The US economy may be on a tear but that didn’t stop American voters turfing out the Democrats in last week’s presidential elections.
Does that mean the Albanese government faces a similar electoral backlash when we go to the polls in 2025?
How does the Australian economy compare with the US?
By gross domestic product, America’s 2.8% annual expansion clip in the September quarter had few peers among rich nations. Australia’s third-quarter GDP data won’t land until 4 December and growth will probably slightly exceed the 1% pace for the April-June period.
The US and Australia shared a 4.1% unemployment rate in October. Consumer price inflation readings from September were close, too, at 3% for the US and 2.8% in Australia (even if the Reserve Bank watches core inflation most hawkishly).
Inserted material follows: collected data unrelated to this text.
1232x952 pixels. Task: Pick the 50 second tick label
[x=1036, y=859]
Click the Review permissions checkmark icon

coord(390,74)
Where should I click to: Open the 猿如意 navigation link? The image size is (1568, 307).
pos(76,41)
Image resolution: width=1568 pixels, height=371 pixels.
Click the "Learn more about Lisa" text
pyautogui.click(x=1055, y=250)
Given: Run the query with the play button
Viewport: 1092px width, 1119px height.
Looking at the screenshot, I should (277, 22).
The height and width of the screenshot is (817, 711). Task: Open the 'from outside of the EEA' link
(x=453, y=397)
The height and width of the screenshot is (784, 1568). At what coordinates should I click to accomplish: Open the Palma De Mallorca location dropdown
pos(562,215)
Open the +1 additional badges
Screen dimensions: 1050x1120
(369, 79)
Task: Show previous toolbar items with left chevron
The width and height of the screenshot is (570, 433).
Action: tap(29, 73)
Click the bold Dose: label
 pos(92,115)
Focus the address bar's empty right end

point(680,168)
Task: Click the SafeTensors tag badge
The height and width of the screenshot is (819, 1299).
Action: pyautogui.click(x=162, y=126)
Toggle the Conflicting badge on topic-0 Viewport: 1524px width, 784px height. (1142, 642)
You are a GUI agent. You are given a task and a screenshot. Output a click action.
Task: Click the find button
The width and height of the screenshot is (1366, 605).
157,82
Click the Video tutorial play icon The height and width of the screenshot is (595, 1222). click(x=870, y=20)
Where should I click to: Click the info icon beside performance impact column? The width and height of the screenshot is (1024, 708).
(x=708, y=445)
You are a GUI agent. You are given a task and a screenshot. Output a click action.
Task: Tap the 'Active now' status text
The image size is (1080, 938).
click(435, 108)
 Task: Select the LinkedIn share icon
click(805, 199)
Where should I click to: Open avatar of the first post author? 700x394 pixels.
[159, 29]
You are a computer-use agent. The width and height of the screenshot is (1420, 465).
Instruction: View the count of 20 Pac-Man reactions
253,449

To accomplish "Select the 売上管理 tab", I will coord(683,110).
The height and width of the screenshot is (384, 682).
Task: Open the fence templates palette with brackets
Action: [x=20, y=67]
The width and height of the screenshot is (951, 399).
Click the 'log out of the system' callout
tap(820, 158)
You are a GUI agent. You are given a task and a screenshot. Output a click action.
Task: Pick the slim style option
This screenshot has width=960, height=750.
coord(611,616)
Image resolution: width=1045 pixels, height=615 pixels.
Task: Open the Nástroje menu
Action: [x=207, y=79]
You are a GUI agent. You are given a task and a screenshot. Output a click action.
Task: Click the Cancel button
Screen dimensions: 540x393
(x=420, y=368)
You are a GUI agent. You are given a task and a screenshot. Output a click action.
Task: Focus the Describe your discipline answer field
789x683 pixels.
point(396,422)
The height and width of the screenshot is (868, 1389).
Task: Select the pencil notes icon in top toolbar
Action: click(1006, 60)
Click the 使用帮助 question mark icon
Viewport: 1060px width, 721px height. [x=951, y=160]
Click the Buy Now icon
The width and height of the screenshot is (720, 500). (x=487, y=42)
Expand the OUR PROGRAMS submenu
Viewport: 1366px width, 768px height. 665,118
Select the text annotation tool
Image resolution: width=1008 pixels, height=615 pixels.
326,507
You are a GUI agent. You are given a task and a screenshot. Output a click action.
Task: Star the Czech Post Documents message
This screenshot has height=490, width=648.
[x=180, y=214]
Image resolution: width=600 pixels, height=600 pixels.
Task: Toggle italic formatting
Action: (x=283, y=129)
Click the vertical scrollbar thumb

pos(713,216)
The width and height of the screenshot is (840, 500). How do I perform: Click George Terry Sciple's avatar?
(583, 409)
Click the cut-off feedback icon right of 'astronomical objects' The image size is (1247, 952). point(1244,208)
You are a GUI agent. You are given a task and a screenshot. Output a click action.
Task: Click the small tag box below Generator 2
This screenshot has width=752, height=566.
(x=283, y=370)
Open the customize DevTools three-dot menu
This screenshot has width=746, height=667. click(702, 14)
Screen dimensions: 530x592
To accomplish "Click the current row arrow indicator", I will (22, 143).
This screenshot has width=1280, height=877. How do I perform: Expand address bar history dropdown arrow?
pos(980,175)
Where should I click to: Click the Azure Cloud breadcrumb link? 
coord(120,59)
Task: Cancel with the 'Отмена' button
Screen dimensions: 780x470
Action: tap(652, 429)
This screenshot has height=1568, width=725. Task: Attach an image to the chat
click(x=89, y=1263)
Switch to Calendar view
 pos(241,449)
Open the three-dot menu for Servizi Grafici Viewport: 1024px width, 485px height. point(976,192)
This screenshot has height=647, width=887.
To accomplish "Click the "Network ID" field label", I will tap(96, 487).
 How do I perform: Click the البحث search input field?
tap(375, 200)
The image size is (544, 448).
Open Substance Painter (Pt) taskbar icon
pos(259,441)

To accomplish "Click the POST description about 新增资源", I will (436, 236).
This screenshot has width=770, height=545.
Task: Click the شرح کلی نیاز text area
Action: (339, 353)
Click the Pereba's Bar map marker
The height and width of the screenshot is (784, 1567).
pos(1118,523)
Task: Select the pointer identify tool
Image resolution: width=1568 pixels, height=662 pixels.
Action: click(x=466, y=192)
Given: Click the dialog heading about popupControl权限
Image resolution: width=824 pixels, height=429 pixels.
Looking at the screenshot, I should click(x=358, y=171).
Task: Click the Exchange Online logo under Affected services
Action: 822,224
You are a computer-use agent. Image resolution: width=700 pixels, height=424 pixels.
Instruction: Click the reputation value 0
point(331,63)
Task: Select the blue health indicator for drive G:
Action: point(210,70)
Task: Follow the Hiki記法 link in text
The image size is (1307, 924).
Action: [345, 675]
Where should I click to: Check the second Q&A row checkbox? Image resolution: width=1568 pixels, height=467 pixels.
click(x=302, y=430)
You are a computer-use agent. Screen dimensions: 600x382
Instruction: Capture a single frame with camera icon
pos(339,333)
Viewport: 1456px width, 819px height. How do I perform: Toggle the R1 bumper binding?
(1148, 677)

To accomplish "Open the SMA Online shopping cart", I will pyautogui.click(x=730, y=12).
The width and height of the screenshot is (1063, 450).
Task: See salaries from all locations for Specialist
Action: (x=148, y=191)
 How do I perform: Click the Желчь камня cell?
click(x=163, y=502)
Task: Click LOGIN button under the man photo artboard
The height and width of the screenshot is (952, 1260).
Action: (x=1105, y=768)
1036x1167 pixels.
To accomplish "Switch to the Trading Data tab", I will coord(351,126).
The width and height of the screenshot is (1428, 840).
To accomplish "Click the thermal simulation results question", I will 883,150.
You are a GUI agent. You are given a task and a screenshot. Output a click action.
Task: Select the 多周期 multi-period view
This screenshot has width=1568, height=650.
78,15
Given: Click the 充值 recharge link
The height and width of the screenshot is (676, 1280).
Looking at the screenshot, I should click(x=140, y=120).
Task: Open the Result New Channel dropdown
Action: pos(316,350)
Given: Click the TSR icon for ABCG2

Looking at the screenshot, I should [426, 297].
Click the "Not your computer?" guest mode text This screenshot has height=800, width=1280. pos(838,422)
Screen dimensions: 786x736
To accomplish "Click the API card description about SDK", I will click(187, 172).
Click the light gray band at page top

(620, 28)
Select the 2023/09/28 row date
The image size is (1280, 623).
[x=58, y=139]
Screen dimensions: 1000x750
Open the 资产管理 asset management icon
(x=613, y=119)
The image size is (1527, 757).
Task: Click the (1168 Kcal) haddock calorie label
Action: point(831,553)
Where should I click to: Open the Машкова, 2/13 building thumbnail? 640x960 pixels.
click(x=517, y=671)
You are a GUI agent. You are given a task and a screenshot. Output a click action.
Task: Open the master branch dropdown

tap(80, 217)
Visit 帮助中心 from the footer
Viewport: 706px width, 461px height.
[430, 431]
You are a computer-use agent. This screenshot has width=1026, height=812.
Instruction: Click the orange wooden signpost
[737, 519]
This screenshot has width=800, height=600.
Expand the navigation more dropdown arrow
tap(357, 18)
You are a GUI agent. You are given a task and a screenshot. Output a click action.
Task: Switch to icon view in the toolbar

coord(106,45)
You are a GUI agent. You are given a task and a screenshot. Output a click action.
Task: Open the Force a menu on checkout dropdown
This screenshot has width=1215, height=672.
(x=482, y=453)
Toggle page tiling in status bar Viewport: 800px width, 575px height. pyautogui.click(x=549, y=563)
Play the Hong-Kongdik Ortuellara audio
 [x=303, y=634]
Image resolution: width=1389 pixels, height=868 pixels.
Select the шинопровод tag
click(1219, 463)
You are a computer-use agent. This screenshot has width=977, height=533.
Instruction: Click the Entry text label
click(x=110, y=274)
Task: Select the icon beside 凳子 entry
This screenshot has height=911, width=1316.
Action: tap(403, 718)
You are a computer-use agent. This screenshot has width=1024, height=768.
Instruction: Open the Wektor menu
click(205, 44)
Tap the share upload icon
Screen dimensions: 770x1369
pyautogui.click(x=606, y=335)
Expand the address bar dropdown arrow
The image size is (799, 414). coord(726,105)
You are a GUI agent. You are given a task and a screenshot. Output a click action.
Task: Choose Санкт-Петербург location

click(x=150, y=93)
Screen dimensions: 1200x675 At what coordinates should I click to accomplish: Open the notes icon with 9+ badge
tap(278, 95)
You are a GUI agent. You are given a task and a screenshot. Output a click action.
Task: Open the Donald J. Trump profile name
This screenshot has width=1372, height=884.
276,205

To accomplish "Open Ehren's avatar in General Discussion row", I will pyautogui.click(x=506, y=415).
However, the health of federal budgets notably diverged. The US deficit was an eye watering 6.3% of GDP in 2023 and is on track to reach 6.8% this year, the Economist says, with bigger blowouts likely given Trump’s pre-election promises.
Australia notched up consecutive budget surpluses (as measured by underlying cash balances) of as much as 0.9% of GDP (for the 2022-23 year). The 2024-25 budget deficit is forecast by Treasury to be 1% of GDP, with shortfalls ranging from 0.8-1.5% in the coming three years.
Australia’s current account deficit, running at 1.5% of GDP, is also about half the US’s 3.4%, the Economist’s data shows.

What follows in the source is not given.